Mehr als zwei Monate nach der Landtagswahl soll in Nordrhein-Westfalen der Machtwechsel vollzogen werden. SPD-Chefin Hannelore Kraft will sich an diesem Mittwoch zur ersten Ministerpräsidentin im bevölkerungsreichsten Bundesland wählen lassen. Die Linke macht dazu den Weg frei. Sie will sich bei der Abstimmung enthalten, wie ein Fraktionssprecher mitteilte. Kraft kann mit den Stimmen von SPD und Grünen sowie Enthaltung der Linken im zweiten Wahlgang Chefin einer Minderheitsregierung werden.

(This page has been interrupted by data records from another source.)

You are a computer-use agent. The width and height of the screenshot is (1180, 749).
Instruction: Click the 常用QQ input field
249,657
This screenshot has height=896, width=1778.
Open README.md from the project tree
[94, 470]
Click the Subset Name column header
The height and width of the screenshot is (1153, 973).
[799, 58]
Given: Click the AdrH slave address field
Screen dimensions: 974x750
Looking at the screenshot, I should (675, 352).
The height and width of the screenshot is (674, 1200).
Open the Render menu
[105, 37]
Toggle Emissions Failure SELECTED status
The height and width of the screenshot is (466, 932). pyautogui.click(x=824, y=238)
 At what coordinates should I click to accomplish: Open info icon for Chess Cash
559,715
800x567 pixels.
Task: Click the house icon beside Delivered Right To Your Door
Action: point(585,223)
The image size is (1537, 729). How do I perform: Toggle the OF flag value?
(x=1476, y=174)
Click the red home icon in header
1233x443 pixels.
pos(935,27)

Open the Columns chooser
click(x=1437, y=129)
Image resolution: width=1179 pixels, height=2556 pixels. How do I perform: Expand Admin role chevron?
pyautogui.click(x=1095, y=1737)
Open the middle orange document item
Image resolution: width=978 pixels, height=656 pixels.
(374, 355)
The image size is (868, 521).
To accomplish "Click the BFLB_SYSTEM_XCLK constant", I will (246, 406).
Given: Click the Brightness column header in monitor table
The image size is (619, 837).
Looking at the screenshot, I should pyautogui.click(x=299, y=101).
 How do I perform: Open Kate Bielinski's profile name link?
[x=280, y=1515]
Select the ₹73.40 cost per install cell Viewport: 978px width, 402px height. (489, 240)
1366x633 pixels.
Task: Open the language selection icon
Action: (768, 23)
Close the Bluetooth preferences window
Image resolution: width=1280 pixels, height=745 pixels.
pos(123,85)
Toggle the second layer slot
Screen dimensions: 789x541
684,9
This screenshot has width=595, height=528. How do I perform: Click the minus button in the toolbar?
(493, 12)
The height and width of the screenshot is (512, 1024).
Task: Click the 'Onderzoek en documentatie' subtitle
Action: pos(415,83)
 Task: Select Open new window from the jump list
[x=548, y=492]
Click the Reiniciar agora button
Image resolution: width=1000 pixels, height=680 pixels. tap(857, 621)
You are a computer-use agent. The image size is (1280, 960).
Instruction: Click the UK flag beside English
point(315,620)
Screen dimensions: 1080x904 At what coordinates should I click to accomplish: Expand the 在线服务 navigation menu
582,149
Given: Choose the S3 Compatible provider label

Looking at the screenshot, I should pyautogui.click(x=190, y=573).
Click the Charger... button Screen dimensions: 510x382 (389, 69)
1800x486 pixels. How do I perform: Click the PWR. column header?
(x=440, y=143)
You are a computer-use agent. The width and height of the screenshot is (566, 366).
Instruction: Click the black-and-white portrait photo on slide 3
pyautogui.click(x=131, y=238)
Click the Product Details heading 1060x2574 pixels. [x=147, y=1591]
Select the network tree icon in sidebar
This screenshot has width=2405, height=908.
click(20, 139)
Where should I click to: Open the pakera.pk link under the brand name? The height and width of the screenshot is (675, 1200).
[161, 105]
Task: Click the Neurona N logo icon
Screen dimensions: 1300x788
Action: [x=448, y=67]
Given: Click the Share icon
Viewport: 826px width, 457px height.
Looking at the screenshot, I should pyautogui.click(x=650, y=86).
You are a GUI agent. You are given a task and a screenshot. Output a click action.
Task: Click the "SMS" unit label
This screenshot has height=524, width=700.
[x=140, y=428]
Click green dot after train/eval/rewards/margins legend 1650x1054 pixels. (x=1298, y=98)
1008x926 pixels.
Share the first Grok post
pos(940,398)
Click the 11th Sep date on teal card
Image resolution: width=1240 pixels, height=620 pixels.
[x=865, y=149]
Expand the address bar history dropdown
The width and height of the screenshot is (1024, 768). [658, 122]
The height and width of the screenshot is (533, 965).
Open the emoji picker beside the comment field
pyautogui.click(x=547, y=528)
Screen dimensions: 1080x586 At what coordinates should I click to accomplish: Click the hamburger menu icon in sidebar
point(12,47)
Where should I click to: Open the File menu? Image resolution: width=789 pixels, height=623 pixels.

Der Landtag wählte aber zunächst den bisherigen Umweltminister Eckhard Uhlenberg (CDU) mit großer Mehrheit zum neuen Parlamentspräsidenten. Bei der Wahl der Vizepräsidenten musste Kraft eine Schrecksekunde überstehen. Die Kandidatin der Linken, Gunhild Böth, fiel zunächst durch. Damit verließ das Parlament den Konsens der parteiübergreifenden Wahl seines Präsidiums. Nachdem Kraft und Grünen-Fraktionsvize Reiner Priggen bei ihren Abgeordneten eindringlich für die Wahl Böths geworben hatten, reichte es für die 58-Jährige schließlich im zweiten Wahlgang zur notwendigen Mehrheit.

Gunhild Böth wartete etwas länger auf die Blumen.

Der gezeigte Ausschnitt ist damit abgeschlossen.